Exercícios para completar:
- a) Responda às perguntas abaixo com base no texto sobre o Lockout de Dublin de 1913.
(i) Em que período a República da Irlanda foi fundada e conquistou sua independência?
(ii) Como o texto caracteriza o Dublin 1913 Lock-out em relação aos demais movimentos operários do país?
(iii) Onde vivia a maior parte da população de Dublin em 1913?
- b) Retome o texto sobre o Lockout de Dublin de 1913 a partir do ponto em que ele termina e dê continuidade a ele.

Seção do documento:
10/04/2014
Conhecendo a Irlanda: Dublin 1913 Lockout
A Irlanda é um país fascinante e cheio de história que vai desde o período neolítico até hoje, com diversos momentos de grande agito político, em especial o começo do século XX, quando a República da Irlanda foi fundada e conseguiu sua independência.
Um dos eventos mais relevantes do século passado foi o movimento operário mais revolucionário do país – o Dublin 1913 Lock-out – um marco na história irlandesa que representa a fundação e luta pelos direitos trabalhistas em um país que passava por um de seus piores momentos.
Condições de trabalho em Dublin em 1913
Em 1913 as condições de vida em Dublin eram péssimas para a maioria das pessoas. A população vivia em cortiços nas regiões centrais da cidade, sem saneamento básico, com uma altíssima taxa de mortalidade (especialmente infantil) e sem oportunidades de trabalho, principalmente para a mão-de-obra não qualificada.

Dados armazenados:

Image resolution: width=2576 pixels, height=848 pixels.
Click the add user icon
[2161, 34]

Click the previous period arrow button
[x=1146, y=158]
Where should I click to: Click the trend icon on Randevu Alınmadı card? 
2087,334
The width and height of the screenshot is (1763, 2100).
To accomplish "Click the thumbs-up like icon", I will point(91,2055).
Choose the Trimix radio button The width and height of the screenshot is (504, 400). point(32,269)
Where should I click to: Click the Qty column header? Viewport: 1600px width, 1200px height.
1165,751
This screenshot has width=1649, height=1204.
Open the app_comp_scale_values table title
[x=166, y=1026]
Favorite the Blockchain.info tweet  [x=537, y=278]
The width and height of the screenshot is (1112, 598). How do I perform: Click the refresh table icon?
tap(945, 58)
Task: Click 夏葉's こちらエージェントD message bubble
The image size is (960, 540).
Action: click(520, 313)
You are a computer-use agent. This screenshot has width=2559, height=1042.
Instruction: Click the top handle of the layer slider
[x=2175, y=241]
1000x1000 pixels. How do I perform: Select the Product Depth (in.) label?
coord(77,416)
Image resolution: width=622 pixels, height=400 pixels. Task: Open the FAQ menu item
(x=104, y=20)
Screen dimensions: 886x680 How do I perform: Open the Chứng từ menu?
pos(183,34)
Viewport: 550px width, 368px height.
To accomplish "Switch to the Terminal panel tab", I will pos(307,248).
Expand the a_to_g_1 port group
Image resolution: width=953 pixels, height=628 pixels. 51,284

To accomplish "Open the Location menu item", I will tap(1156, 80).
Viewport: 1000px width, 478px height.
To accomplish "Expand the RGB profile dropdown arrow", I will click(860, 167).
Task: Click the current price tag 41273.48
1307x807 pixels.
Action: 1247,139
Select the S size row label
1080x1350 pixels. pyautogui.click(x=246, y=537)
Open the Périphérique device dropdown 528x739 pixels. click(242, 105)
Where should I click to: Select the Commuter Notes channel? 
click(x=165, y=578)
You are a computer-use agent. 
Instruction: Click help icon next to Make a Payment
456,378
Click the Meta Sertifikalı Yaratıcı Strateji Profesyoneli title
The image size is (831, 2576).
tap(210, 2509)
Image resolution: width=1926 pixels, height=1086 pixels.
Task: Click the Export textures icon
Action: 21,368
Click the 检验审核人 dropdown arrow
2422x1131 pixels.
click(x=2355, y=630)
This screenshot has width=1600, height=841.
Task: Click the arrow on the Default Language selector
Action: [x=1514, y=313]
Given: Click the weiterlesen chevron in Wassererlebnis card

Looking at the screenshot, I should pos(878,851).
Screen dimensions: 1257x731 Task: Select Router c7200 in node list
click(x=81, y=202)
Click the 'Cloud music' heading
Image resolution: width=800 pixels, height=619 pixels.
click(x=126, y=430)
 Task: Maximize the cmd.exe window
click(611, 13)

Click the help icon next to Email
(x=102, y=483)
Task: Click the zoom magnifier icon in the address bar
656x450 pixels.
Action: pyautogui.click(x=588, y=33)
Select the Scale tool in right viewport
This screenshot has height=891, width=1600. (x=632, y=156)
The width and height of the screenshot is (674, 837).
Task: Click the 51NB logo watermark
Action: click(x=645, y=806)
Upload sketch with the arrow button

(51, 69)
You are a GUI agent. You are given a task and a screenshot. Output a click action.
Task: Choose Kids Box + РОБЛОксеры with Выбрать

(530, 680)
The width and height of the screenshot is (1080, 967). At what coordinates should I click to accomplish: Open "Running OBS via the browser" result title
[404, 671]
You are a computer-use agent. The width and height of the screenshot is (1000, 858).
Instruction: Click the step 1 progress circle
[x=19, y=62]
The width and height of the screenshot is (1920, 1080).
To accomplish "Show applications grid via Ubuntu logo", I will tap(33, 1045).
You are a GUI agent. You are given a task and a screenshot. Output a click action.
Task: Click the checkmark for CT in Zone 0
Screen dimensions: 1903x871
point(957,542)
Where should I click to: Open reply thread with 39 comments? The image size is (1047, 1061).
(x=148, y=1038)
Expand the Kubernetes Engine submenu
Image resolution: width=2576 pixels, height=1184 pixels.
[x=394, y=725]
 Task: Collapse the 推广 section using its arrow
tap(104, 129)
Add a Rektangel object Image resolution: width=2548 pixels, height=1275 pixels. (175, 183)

Resultados do exercício:
- a)
(i) A República da Irlanda foi fundada e conquistou sua independência no começo do século XX.
(ii) O texto o caracteriza como o movimento operário mais revolucionário do país.
(iii) A população vivia em cortiços nas regiões centrais da cidade.

- b)
James Larkin e as Uniões Trabalhistas
James Larkin foi um irlandês nascido em Liverpool que se tornou um dos personagens principais durante o Dublin Lock-out. Sua visão socialista e crenças nos direitos trabalhistas firmaram seu prestígio e nome no Reino Unido e também na Irlanda.
Ao chegar em Dublin em 1908, Larkin se indignou com as condições de trabalho dos operários que viviam à mercê dos empregadores, trabalhando até 17 horas por dia por valores absurdos e ameaçados pela falta de oportunidades. Foi então que ele fundou a União Geral Irlandesa de Trabalhadores do Transporte (ITGWU), o primeiro sindicato trabalhista da Irlanda para mão-de-obra qualificada e não qualificada, obtendo, em apenas 5 anos mais de 10 mil membros.
Larkin também fundou o Partido Trabalhista da Irlanda juntamente com James Connolly e a União de Trabalhadores da Irlanda que promoviam greves – tradicionais e simbólicas – como forma de reivindicação de condições trabalhistas mais justas.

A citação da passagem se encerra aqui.